Why The Secrecy?
The Melbourne City Council is buying up a North Melbourne block.
The buying program started about six years ago and the council now owns at least half the Capel Street block – an area bounded by Peel, Dudley, William, Capel and Victoria Streets.
The Acting Town Clerk, Mr. T. M. McCaw, said today: “Public knowledge of council land deals may negate present and future negotiations.
“People would have a yardstick by which to value their property.”
The council started buying properties in “the purple patch” to help the State Government in redevelopment plans for Victoria Market.
But the Government last year scrapped the plan for the block – which was shaded purple on the drawing by Market Planners, a consortium of architects and would have included high rise commercial development and an international hotel.
The council’s finance committee then recommended that council continue to buy properties because of its big financial commitment in the block.
Ratepayers and asking why property is being acquired if the council has no definite policy for the area.
Residents and business-men in the block are uncertain how long they can continue to live and trade in the area.
The building and town planning committee will be asked next week whether the block should be part of the market redevelopment or developed separately.
Prices
The council will not reveal the price paid or the properties – though estimates put the block’s value at well over $3.5 million.
I believe the block will be used for prime residential redevelopment.
It would become a prized urban spot adjoining the market and only a few minutes walk from the FLagstaff Gardens, the proposed museum loop station and the city.
The council would probaly get a private company to develop the low-level duster housing which would be tailored for executive living.
Like all land purchases by the council, the properties have been approved behind closed doors with the council in committee.
Melbourne city councillors have their own ideas about the block.
The lord Mayor, Cr Walker, said it should be “a buffer zone” between the redeveloped market and North Melbourne.
The chairman of the building and town planning committee, Cr John Woodruff, said he would like the block redeveloped for residential use.
Cr L. T. Fox, a member of the special Queen Victoria market redevelopment committee, said the block should be part of the market redevelopment.
Cr D. R. White, also a member of the special committee said: “Ratepayers are entitled know what is being spent and for what purpose.”
Cr J. R. Powell, who represents North Melbourne said “Why is it that the council is so short of funds it is engaged in a sort of Housing Commission redevelopment program”
He said people living in the block should be told what is happening.
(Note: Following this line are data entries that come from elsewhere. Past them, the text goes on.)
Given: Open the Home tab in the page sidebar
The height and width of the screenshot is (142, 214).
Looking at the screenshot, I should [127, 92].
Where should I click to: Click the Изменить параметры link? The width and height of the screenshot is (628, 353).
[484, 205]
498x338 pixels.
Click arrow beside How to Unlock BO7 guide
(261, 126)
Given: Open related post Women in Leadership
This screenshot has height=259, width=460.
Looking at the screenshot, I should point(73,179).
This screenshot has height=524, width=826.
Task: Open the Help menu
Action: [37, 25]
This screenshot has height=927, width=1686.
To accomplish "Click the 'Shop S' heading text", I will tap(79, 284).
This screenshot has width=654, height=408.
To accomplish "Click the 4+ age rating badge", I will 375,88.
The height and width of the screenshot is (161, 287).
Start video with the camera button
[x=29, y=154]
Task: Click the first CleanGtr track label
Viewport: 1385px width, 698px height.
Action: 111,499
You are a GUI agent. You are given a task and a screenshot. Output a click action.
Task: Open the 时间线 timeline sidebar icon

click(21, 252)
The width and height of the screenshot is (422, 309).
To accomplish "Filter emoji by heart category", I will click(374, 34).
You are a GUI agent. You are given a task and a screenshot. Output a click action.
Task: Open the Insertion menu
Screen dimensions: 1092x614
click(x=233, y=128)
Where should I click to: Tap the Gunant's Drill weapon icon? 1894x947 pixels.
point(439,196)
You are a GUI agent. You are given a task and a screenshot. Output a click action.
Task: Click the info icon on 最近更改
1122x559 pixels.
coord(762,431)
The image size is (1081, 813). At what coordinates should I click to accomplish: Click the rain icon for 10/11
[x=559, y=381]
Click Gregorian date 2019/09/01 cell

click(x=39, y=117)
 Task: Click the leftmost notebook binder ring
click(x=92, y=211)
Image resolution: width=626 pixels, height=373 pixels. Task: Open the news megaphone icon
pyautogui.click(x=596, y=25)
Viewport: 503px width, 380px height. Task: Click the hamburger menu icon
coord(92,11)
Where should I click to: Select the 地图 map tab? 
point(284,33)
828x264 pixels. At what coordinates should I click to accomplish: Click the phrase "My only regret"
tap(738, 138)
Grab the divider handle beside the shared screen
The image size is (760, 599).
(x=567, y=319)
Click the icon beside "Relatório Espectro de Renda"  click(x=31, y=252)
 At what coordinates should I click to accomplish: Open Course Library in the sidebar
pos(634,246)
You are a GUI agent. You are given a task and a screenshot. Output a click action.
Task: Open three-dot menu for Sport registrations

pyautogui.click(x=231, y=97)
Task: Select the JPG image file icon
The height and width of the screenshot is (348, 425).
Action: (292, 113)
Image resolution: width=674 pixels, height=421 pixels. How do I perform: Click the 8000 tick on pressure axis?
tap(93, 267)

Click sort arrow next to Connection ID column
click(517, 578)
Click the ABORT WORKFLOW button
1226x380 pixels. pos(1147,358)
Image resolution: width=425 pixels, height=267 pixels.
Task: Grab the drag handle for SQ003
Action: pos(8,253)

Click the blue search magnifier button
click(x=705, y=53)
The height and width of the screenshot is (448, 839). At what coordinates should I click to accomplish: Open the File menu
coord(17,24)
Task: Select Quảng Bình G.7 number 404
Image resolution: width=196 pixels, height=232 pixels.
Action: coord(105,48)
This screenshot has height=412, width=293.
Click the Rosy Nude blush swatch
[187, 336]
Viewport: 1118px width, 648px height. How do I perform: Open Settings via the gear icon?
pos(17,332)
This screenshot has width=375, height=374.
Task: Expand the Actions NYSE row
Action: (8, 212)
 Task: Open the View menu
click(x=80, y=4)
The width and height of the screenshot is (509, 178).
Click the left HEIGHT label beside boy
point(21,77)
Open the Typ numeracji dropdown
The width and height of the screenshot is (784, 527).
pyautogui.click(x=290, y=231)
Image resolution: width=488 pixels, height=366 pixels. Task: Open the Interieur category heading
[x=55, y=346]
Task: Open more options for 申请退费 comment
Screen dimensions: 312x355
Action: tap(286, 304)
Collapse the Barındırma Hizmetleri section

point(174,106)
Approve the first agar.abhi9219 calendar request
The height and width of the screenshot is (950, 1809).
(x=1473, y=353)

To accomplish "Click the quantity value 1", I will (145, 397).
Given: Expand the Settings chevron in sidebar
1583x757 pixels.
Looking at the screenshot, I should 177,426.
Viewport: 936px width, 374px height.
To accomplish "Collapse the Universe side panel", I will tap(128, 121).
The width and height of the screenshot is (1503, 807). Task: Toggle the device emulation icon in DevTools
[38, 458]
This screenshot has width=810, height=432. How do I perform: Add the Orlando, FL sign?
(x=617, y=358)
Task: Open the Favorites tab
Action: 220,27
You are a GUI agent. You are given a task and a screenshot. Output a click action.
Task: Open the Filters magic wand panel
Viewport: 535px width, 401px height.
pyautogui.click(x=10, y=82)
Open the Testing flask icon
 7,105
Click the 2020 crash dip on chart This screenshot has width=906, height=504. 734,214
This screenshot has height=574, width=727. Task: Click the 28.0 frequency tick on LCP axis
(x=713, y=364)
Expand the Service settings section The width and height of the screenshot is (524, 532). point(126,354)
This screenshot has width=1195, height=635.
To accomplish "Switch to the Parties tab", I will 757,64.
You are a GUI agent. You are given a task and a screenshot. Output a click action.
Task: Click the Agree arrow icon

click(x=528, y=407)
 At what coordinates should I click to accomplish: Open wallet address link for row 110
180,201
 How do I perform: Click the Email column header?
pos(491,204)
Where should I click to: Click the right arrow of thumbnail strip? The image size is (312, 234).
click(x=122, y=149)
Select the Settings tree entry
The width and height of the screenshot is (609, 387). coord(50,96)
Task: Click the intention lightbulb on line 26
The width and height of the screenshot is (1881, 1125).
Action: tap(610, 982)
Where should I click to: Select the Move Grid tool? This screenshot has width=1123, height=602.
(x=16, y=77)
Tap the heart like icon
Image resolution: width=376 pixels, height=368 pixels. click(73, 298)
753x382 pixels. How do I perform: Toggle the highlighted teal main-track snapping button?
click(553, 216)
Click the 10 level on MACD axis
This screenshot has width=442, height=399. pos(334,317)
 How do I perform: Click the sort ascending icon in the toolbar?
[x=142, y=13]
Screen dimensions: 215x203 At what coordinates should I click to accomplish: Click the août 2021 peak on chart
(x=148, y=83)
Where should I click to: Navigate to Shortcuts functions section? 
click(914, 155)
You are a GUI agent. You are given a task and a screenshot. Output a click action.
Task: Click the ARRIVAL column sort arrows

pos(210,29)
Capel Street resident Miss Mandy Gray, a Melbourne University student, said: “You have a funny feeling when living between two vacant council-owned houses especially when one is always being broken into by homeless men who light fires on the floorboards”
‘How Long’
Peel Street Asian food trader Mr Pelly Chang said the council recently bought his warehouse.
‘It is unsettling for business not knowing how long I will be able to trade here,” he said.